**Exercise objective**
For this exercise, return all the data exactly as it stands.

--- Given entries ---

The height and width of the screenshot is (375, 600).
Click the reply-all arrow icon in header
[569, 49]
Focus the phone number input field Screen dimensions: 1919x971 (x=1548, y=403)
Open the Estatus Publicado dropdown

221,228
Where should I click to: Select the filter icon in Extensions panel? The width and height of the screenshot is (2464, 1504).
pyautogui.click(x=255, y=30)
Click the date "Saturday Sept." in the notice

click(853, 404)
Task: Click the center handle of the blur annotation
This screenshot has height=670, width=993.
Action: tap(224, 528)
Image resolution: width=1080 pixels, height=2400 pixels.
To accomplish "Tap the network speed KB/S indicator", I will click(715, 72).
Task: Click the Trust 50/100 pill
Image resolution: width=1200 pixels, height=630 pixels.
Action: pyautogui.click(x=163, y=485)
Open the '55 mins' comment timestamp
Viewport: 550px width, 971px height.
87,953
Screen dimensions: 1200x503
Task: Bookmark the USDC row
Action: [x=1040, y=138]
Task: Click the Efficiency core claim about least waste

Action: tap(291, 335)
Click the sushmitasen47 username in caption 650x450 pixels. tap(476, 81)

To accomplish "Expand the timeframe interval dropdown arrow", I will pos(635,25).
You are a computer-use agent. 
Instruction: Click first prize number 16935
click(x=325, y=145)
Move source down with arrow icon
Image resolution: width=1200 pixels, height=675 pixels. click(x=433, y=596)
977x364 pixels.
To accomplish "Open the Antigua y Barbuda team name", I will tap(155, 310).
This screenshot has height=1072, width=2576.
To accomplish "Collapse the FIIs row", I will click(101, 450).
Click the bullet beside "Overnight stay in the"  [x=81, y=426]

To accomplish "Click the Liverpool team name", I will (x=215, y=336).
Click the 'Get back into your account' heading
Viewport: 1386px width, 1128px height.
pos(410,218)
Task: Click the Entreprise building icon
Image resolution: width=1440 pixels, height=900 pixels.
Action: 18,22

---

**Task solution**
The height and width of the screenshot is (375, 600).
Click the reply-all arrow icon in header
[569, 49]
Focus the phone number input field Screen dimensions: 1919x971 (x=1548, y=403)
Open the Estatus Publicado dropdown

221,228
Where should I click to: Select the filter icon in Extensions panel? The width and height of the screenshot is (2464, 1504).
pyautogui.click(x=255, y=30)
Click the date "Saturday Sept." in the notice

click(853, 404)
Task: Click the center handle of the blur annotation
This screenshot has height=670, width=993.
Action: tap(224, 528)
Image resolution: width=1080 pixels, height=2400 pixels.
To accomplish "Tap the network speed KB/S indicator", I will click(715, 72).
Task: Click the Trust 50/100 pill
Image resolution: width=1200 pixels, height=630 pixels.
Action: pyautogui.click(x=163, y=485)
Open the '55 mins' comment timestamp
Viewport: 550px width, 971px height.
87,953
Screen dimensions: 1200x503
Task: Bookmark the USDC row
Action: [x=1040, y=138]
Task: Click the Efficiency core claim about least waste

Action: tap(291, 335)
Click the sushmitasen47 username in caption 650x450 pixels. tap(476, 81)

To accomplish "Expand the timeframe interval dropdown arrow", I will pos(635,25).
You are a computer-use agent. 
Instruction: Click first prize number 16935
click(x=325, y=145)
Move source down with arrow icon
Image resolution: width=1200 pixels, height=675 pixels. click(x=433, y=596)
977x364 pixels.
To accomplish "Open the Antigua y Barbuda team name", I will tap(155, 310).
This screenshot has height=1072, width=2576.
To accomplish "Collapse the FIIs row", I will click(101, 450).
Click the bullet beside "Overnight stay in the"  [x=81, y=426]

To accomplish "Click the Liverpool team name", I will (x=215, y=336).
Click the 'Get back into your account' heading
Viewport: 1386px width, 1128px height.
pos(410,218)
Task: Click the Entreprise building icon
Image resolution: width=1440 pixels, height=900 pixels.
Action: 18,22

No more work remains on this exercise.